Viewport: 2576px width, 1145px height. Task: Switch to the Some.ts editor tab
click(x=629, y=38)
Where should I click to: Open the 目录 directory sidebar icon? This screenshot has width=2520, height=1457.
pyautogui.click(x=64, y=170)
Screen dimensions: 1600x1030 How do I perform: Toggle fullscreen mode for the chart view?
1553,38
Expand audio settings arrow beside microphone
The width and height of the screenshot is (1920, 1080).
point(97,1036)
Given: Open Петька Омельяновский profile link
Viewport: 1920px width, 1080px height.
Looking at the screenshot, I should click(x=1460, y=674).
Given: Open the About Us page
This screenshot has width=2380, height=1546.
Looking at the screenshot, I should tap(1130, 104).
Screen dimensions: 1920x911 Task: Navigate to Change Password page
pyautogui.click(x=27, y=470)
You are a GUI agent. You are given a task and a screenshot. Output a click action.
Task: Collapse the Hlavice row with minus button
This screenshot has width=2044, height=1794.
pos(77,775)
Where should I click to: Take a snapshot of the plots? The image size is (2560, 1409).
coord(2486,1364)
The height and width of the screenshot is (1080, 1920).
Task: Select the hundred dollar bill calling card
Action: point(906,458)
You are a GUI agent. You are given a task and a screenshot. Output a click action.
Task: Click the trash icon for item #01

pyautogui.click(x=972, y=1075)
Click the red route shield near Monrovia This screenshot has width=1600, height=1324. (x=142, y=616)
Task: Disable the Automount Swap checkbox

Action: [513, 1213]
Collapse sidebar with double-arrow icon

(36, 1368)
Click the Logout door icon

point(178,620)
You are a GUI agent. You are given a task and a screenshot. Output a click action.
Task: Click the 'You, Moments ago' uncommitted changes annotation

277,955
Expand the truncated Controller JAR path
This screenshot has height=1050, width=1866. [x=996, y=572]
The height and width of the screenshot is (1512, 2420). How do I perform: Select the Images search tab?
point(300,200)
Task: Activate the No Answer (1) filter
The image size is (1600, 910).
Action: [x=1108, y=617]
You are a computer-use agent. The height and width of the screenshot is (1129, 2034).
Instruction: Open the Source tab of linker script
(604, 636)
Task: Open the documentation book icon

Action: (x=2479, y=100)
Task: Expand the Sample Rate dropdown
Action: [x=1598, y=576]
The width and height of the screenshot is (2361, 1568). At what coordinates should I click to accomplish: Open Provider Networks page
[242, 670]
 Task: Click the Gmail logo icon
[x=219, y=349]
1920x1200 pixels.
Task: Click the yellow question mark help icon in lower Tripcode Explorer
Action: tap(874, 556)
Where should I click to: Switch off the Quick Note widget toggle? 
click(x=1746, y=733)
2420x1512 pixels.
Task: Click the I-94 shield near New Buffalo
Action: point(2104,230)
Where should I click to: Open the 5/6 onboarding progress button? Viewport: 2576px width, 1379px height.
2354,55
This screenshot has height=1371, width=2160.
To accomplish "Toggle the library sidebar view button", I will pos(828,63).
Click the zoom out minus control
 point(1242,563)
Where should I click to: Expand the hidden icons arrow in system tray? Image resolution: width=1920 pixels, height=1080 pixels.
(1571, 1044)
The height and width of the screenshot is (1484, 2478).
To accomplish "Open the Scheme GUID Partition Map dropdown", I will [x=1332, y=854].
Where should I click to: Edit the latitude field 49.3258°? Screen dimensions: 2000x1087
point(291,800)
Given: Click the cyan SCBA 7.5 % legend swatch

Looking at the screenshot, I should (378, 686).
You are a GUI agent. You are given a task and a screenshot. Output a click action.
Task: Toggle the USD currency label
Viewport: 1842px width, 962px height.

--------------------------------

## TASK GOAL
Each record above is to be returned verbatim.

## RESPONSE
Viewport: 2576px width, 1145px height. Task: Switch to the Some.ts editor tab
click(x=629, y=38)
Where should I click to: Open the 目录 directory sidebar icon? This screenshot has width=2520, height=1457.
pyautogui.click(x=64, y=170)
Screen dimensions: 1600x1030 How do I perform: Toggle fullscreen mode for the chart view?
1553,38
Expand audio settings arrow beside microphone
The width and height of the screenshot is (1920, 1080).
point(97,1036)
Given: Open Петька Омельяновский profile link
Viewport: 1920px width, 1080px height.
Looking at the screenshot, I should click(x=1460, y=674).
Given: Open the About Us page
This screenshot has width=2380, height=1546.
Looking at the screenshot, I should tap(1130, 104).
Screen dimensions: 1920x911 Task: Navigate to Change Password page
pyautogui.click(x=27, y=470)
You are a GUI agent. You are given a task and a screenshot. Output a click action.
Task: Collapse the Hlavice row with minus button
This screenshot has width=2044, height=1794.
pos(77,775)
Where should I click to: Take a snapshot of the plots? The image size is (2560, 1409).
coord(2486,1364)
The height and width of the screenshot is (1080, 1920).
Task: Select the hundred dollar bill calling card
Action: point(906,458)
You are a GUI agent. You are given a task and a screenshot. Output a click action.
Task: Click the trash icon for item #01

pyautogui.click(x=972, y=1075)
Click the red route shield near Monrovia This screenshot has width=1600, height=1324. (x=142, y=616)
Task: Disable the Automount Swap checkbox

Action: [513, 1213]
Collapse sidebar with double-arrow icon

(36, 1368)
Click the Logout door icon

point(178,620)
You are a GUI agent. You are given a task and a screenshot. Output a click action.
Task: Click the 'You, Moments ago' uncommitted changes annotation

277,955
Expand the truncated Controller JAR path
This screenshot has height=1050, width=1866. [x=996, y=572]
The height and width of the screenshot is (1512, 2420). How do I perform: Select the Images search tab?
point(300,200)
Task: Activate the No Answer (1) filter
The image size is (1600, 910).
Action: [x=1108, y=617]
You are a computer-use agent. The height and width of the screenshot is (1129, 2034).
Instruction: Open the Source tab of linker script
(604, 636)
Task: Open the documentation book icon

Action: (x=2479, y=100)
Task: Expand the Sample Rate dropdown
Action: [x=1598, y=576]
The width and height of the screenshot is (2361, 1568). At what coordinates should I click to accomplish: Open Provider Networks page
[242, 670]
 Task: Click the Gmail logo icon
[x=219, y=349]
1920x1200 pixels.
Task: Click the yellow question mark help icon in lower Tripcode Explorer
Action: tap(874, 556)
Where should I click to: Switch off the Quick Note widget toggle? 
click(x=1746, y=733)
2420x1512 pixels.
Task: Click the I-94 shield near New Buffalo
Action: point(2104,230)
Where should I click to: Open the 5/6 onboarding progress button? Viewport: 2576px width, 1379px height.
2354,55
This screenshot has height=1371, width=2160.
To accomplish "Toggle the library sidebar view button", I will pos(828,63).
Click the zoom out minus control
 point(1242,563)
Where should I click to: Expand the hidden icons arrow in system tray? Image resolution: width=1920 pixels, height=1080 pixels.
(1571, 1044)
The height and width of the screenshot is (1484, 2478).
To accomplish "Open the Scheme GUID Partition Map dropdown", I will [x=1332, y=854].
Where should I click to: Edit the latitude field 49.3258°? Screen dimensions: 2000x1087
point(291,800)
Given: Click the cyan SCBA 7.5 % legend swatch

Looking at the screenshot, I should (378, 686).
You are a GUI agent. You are given a task and a screenshot. Output a click action.
Task: Toggle the USD currency label
Viewport: 1842px width, 962px height.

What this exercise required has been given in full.